# What is expected
Extend the abstract on benchmarking vision-language models with surgical images, beginning after its final sentence, which lists the three research questions.

== Document extract

Challenging Vision-Language Models with Surgical Data: A New Dataset and Broad Benchmarking Study
Journal:
arXiv
Published Date:
Jun 6, 2025
Abstract
While traditional computer vision models have historically struggled to
generalize to endoscopic domains, the emergence of foundation models has shown
promising cross-domain performance. In this work, we present the first
large-scale study assessing the capabilities of Vision Language Models (VLMs)
for endoscopic tasks with a specific focus on laparoscopic surgery. Using a
diverse set of state-of-the-art models, multiple surgical datasets, and
extensive human reference annotations, we address three key research questions:
(1) Can current VLMs solve basic perception tasks on surgical images? (2) Can
they handle advanced frame-based endoscopic scene understanding tasks? and (3)
How do specialized medical VLMs compare to generalist models in this context?

====
== Raw data

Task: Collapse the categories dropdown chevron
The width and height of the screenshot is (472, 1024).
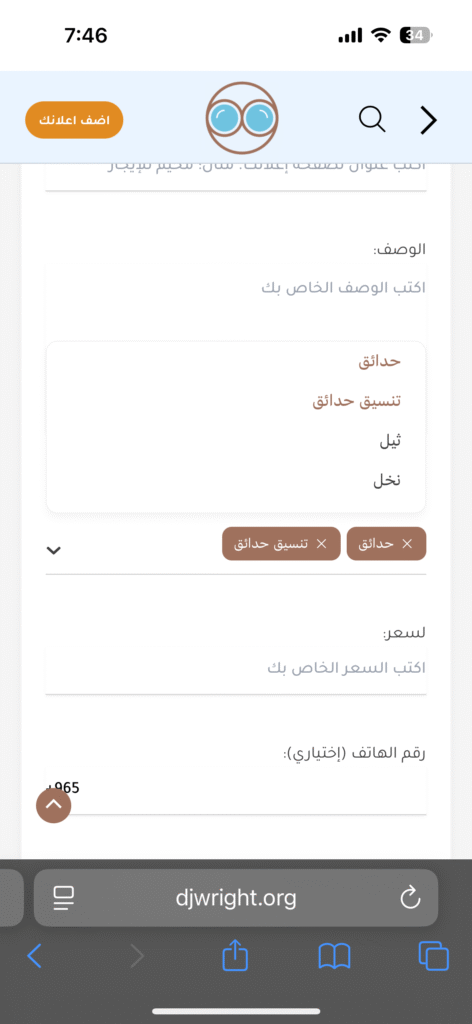Action: [54, 551]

====

# Reply to the task
Our results reveal that VLMs can effectively perform basic surgical perception
tasks, such as object counting and localization, with performance levels
comparable to general domain tasks. However, their performance deteriorates
significantly when the tasks require medical knowledge. Notably, we find that
specialized medical VLMs currently underperform compared to generalist models
across both basic and advanced surgical tasks, suggesting that they are not yet
optimized for the complexity of surgical environments. These findings highlight
the need for further advancements to enable VLMs to handle the unique
challenges posed by surgery. Overall, our work provides important insights for
the development of next-generation endoscopic AI systems and identifies key
areas for improvement in medical visual language models.